Plus de 60 millions de quintaux de céréales à  importer d’ici juin 2008

La moitié des importations constituée de blé tendre
Les opérateurs réclament la baisse des droits de douane dès à présent
Ils souhaitent utiliser les autres ports en même temps que celui de Casablanca pour éviter des perturbations.

Compte tenu de la mauvaise récolte cette année (environ 20 à 21 millions de quintaux de céréales, selon les estimations), le Maroc devra importer plus de 60 millions de quintaux, toutes céréales confondues, en un an. La moitié de ce tonnage sera constituée de blé tendre (30 millions de qx), et l’autre moitié de maïs (15 millions de qx), d’orge (8,5 millions de qx) et de blé dur (7 millions de qx).
La récolte de l’actuelle campagne n’assurera même pas les 12 millions de quintaux de blé tendre destinés à la fabrication de 10 millions de quintaux de farine nationale de blé (FNBT).

Selon des estimations, la récolte de blé tendre sera tout au plus de 10 millions de quintaux, dont seulement 5 millions seront collectés. Le déficit est donc important.

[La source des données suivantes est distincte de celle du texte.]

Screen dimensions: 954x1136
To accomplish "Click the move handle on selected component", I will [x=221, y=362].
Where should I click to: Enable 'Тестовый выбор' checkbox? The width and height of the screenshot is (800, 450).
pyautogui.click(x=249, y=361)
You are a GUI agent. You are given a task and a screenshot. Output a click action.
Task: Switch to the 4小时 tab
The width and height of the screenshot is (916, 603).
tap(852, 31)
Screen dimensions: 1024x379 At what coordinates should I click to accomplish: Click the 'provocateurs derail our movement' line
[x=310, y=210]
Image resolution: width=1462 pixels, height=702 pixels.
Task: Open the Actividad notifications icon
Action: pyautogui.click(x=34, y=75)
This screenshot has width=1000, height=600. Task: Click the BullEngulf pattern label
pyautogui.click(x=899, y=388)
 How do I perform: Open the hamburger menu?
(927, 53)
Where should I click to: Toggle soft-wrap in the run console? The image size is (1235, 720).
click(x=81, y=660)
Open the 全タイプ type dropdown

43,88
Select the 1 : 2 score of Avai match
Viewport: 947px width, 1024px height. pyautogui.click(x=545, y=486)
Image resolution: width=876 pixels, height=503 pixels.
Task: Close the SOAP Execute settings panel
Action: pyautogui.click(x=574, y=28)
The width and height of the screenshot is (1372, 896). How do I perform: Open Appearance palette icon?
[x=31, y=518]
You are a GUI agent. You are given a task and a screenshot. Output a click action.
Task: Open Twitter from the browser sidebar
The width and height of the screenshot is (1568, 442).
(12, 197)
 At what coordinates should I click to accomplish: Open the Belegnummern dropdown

La Fédération nationale des céréales et légumineuses (FNCL), qui fournit ces chiffres, appréhende les conséquences qui pourraient découler de cette situation. Pour éviter les ruptures d’approvisionnement, les engorgements dans les ports de débarquement, la FNCL insiste sur l’importance pour les opérateurs d’avoir «de la visibilité» quant au programme d’importation dans le cadre des contingents de l’Union européenne et des Etats-Unis.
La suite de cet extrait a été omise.